ChatGPT has been the big buzzword during the last months, especially with its ability to generate natural human-like language – even in Scandinavian languages. ChatGPT is based on a large language model developed by OpenAI, and never before has a new consumer application grown so fast in number of users.
“But now we need a Norwegian language model, built mainly on Norwegian text,” says Schibsted Chief Data & Technology Officer Sven Størmer Thaulow.
Invited media companies to work together
At the Nordic Media Days in Bergen in May, he invited all media companies in Norway to contribute content to the work of building a solid Norwegian language model as a local alternative to ChatGPT. The response was overwhelmingly positive.
Sven is currently the chair of the Norwegian Research Center for AI Innovation (NorwAI) at NTNU (the Norwegian University of Science and Technology) in Trondheim. Schibsted is one of several industrial partners of NorwAI – and contributes both with competence and data.
One of the big projects at NorwAI is to build a generative language model for the Norwegian language. The work has been ongoing for two years and the first version will be launched this summer. Schibsted has contributed thousands of articles for the model to be trained on. This is for now a non-commercial research project, and Schibsted will be among the first to test how well it performs compared to the big American models.
But the ambition is larger – and the plan is now to build a language model that is twice as big – with about 40 billion parameters. This will require two times the amount of content compared to the first version, which has 23 billion parameters.
Why a Norwegian language model is needed
Why is a Norwegian language model needed when ChatGPT apparently works quite well in all the Scandinavian languages?
Sven gave the media leaders in Bergen three main reasons:
Reason 1: Better in Norwegian
Firstly, a model trained primarily on content in the Norwegian language will likely also be much better in Norwegian. To compare, way below 1 % of the content ChatGPT was trained on, was in Norwegian.

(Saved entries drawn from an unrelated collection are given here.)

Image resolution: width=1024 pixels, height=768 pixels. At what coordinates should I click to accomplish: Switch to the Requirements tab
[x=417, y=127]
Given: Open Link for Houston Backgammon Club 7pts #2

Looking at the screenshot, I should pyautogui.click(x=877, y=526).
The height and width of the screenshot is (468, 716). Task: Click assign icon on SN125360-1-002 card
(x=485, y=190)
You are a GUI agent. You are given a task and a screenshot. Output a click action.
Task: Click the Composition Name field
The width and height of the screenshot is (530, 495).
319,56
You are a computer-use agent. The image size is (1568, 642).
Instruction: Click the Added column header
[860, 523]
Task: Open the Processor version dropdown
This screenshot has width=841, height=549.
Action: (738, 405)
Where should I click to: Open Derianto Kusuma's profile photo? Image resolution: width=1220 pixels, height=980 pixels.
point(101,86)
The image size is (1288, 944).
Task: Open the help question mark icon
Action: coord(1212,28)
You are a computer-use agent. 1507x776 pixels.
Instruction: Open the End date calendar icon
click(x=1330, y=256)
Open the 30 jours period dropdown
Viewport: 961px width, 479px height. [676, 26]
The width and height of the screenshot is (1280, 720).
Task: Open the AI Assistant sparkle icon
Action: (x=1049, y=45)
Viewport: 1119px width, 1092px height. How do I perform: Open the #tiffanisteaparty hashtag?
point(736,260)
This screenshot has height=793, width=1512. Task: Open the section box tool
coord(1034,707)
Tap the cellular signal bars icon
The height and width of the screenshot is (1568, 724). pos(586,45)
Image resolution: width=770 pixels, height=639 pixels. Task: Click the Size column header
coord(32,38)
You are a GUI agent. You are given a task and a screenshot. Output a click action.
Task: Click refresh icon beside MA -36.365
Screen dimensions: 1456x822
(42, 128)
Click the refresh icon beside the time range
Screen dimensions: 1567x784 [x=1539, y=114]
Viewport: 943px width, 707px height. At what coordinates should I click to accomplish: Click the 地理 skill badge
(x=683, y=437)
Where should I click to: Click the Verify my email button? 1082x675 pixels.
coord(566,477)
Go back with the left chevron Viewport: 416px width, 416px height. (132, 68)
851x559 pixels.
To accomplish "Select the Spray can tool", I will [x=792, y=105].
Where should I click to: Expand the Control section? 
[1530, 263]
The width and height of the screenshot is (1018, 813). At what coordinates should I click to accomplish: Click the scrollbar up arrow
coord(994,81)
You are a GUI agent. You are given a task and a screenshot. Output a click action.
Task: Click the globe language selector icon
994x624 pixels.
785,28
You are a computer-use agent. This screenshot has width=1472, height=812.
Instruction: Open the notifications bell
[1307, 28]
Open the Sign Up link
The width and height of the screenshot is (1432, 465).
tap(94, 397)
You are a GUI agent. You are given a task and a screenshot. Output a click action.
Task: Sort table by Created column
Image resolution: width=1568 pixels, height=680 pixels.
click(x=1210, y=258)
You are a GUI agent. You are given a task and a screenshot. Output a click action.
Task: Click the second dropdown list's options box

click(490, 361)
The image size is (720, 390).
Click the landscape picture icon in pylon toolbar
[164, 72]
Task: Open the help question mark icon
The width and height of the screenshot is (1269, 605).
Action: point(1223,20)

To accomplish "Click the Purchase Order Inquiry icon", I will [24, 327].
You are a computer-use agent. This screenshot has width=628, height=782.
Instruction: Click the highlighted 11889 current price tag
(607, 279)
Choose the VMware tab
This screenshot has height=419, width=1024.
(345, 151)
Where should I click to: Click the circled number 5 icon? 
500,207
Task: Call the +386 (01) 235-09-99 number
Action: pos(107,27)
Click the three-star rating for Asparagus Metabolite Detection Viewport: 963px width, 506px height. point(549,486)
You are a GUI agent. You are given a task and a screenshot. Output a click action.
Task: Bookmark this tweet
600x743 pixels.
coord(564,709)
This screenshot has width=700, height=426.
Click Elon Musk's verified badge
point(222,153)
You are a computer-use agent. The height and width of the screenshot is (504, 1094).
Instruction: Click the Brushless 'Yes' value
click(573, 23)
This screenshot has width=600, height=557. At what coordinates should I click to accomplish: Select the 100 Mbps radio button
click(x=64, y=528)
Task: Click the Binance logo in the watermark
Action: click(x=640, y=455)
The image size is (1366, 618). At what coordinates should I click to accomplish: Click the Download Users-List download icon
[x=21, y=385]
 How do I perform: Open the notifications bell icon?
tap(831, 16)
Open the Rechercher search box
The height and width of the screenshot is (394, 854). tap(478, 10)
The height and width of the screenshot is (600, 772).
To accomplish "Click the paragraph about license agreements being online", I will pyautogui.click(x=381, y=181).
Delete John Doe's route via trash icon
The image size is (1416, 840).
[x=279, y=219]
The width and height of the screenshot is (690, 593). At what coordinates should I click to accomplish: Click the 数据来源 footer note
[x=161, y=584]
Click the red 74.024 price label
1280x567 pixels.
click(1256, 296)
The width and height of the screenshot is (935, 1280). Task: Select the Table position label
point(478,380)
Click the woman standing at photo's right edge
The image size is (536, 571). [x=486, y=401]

Reason 2: Control over our own infrastructure
Secondly, it is important to have control over our own infrastructure. Artificial intelligence is already turning into a global industrial political race. It is not obvious that the technology will be democratised. Therefore we must develop our own infrastructure in the Nordic countries to stay in control. This requires effort and cooperation from private corporations in many sectors as well as government authorities.
Reason 3: Consistent with Norwegian culture
Thirdly, we need language models that are consistent with Norwegian culture and world views, and not dominated by American perspectives. Take our children as an example. For them, ChatGPT is already becoming somewhat of a “personalized textbook”. In the same way as our countries always have taken responsibility for the textbooks we offer our children, it will now be essential to ensure that the language models are consistent with the values our societies are built upon. Because language models tend to inherit the values – and prejudices – inherent in the content they have been trained on and the people that have trained and aligned the model after the raw model has been created by the machines.
Huge effort to build a language model
“We have much to win by working together across media companies, other private corporations, and the government authorities to develop a Norwegian infrastructure for AI,” was Sven’s main message.
But building a large language model is a huge effort. It requires large amounts of text, specialized competence and enormous computing power.
“We need content that is representative of the full Norwegian society, from news articles, simple chats, government documents, court verdicts – to the most beautiful novel,” Sven said.
Will create a lot of value
A successful Norwegian language model can be a shared resource that will create lots of value both for the Norwegian society as a whole, for companies like Schibsted and others, as well as for individuals, Sven points out.
And that is also an important reason why Schibsted has chosen to take a proactive role in working together with academic experts in developing an AI infrastructure for Norway.
Schibsted and NorwAI also collaborate with the equivalent team in Sweden called AI Sweden as well as the German research institute Fraunhofer to create an LLM for Germanic languages.